In other words, the graphics processing unit controller 1 is
configured to allocate the resources of one or more graphics
processing units 3 to a kernel compute 21.
[0043] Allocation of resource may include scheduling of the
execution of the kernel compute 21--in other words, the allocation
may be for a predetermined time period or slot.
[0044] In embodiments, the graphics processing unit controller 1 is
also configured to manage the execution of the or each kernel
compute 21 by the one or more graphics processing units 3.
[0045] In embodiments, the graphics processing unit controller 1 is
further configured to manage the return of the results of the
execution of the or each kernel compute 21 to the one of the one or
more virtual machines 2.
[0046] As shown in FIG. 1, the graphics processing unit controller
1 may include one or more of: a unit collection module 5, a
registry manager module 6, a thread manager module 7, a scheduler
module 8, a helper module 9, and a communicator module 10.

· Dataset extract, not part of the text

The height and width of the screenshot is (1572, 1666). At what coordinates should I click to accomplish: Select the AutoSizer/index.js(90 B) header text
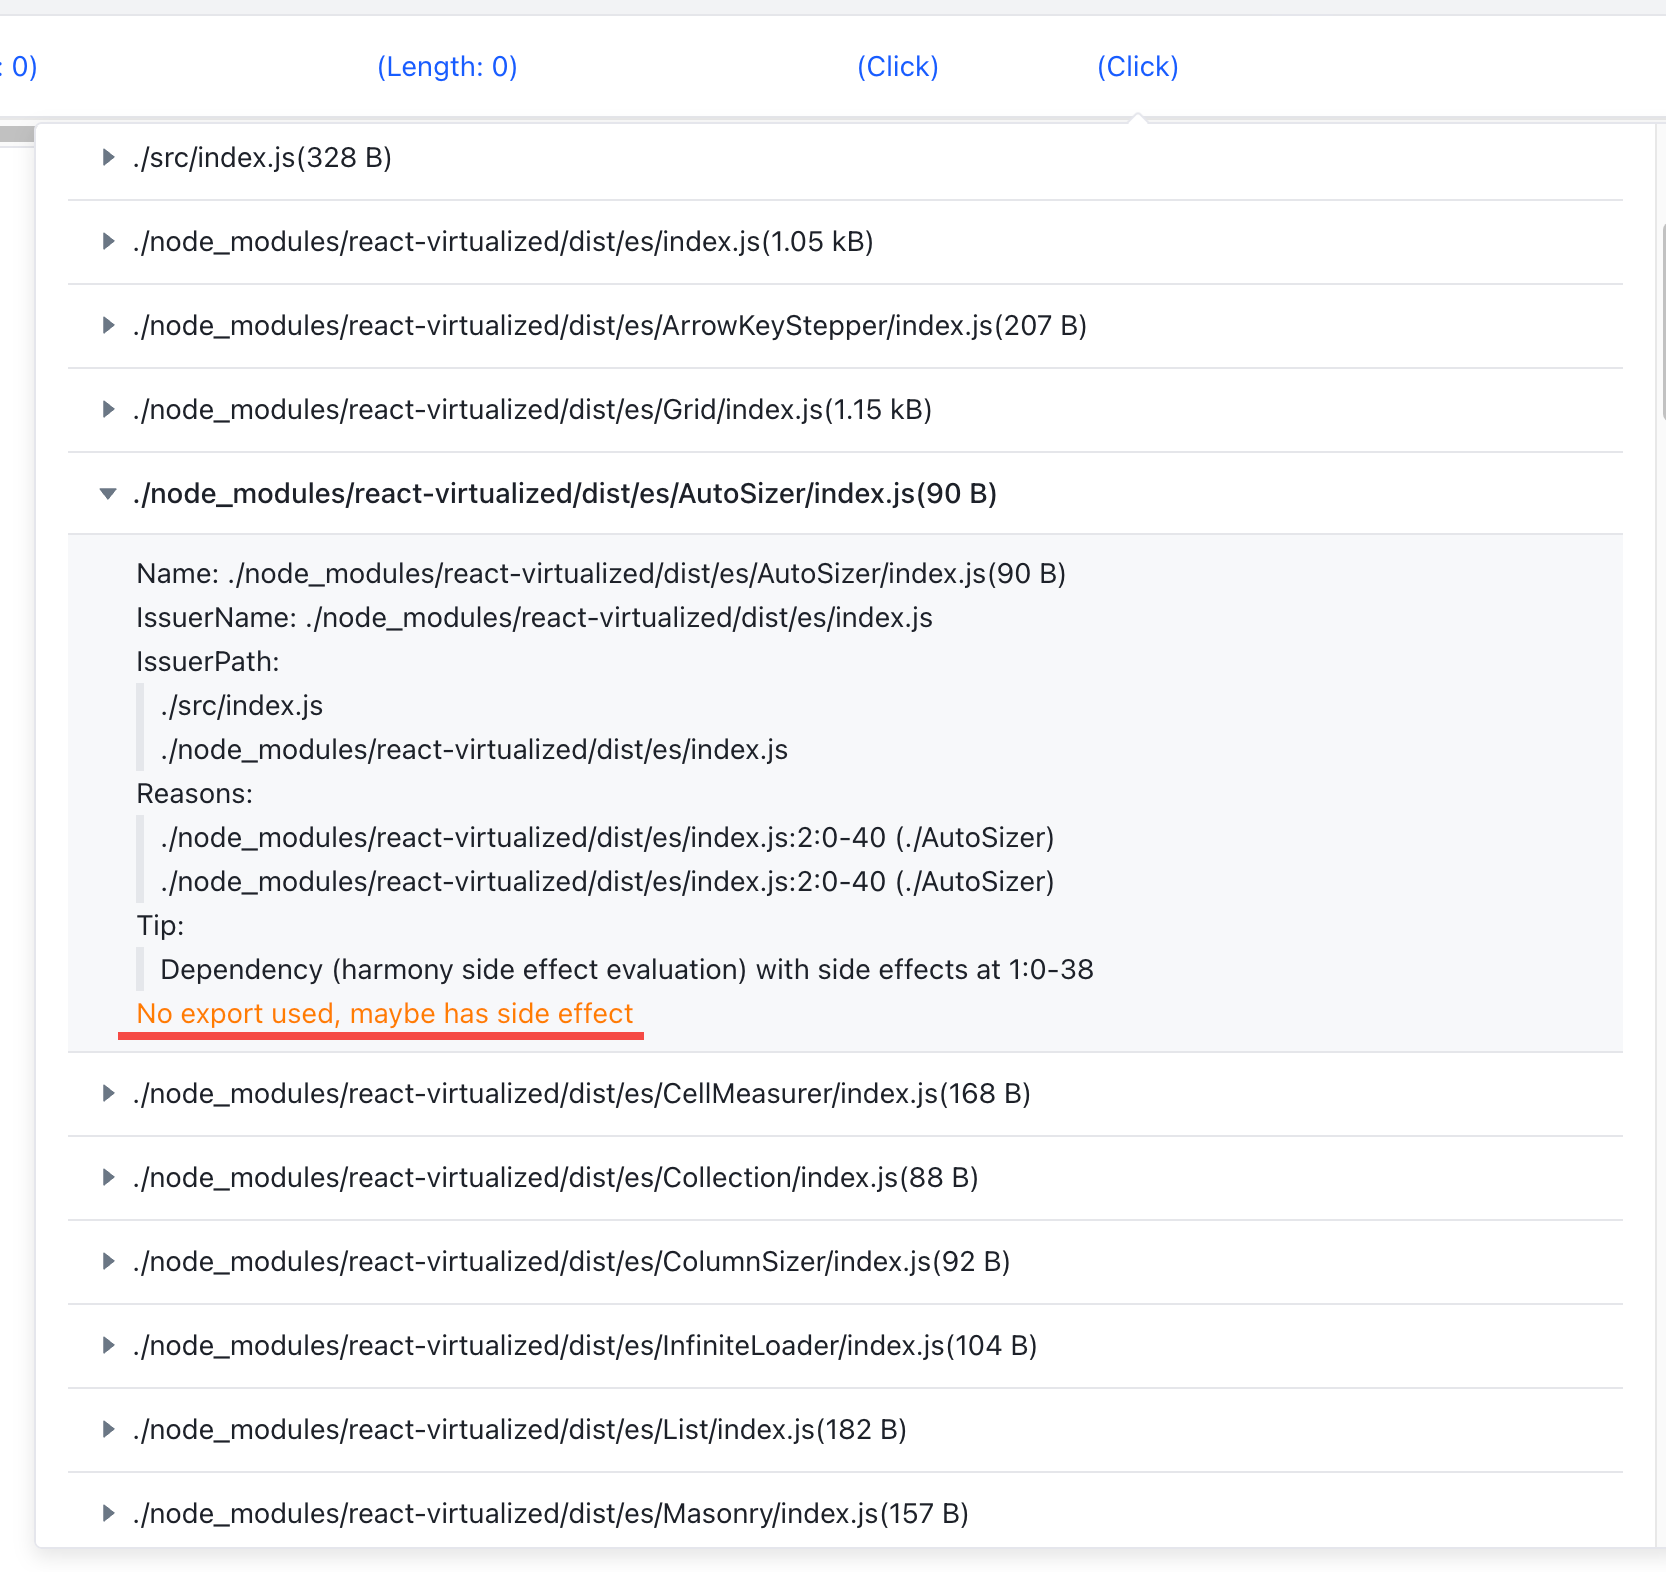565,493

[0047] The graphics processing unit controller 1 may also include a
shared library pool 4. In embodiments, the shared library pool 4 is
a computer readable storage medium communicatively coupled to, but
remote from, the graphics processing unit controller 1. The
computer readable medium may be a non-volatile storage medium.
[0048] The role of each of the components of the graphics
processing unit controller 1 is described below, by way of example,
with reference to an example in which an application on a first
virtual machine 2 (e.g. VM1) of the one or more virtual machines 2
requires the execution of a first compute kernel 21 by a graphics
processing unit 3.
[0049] On the instantiation of the first virtual machine 2 (e.g.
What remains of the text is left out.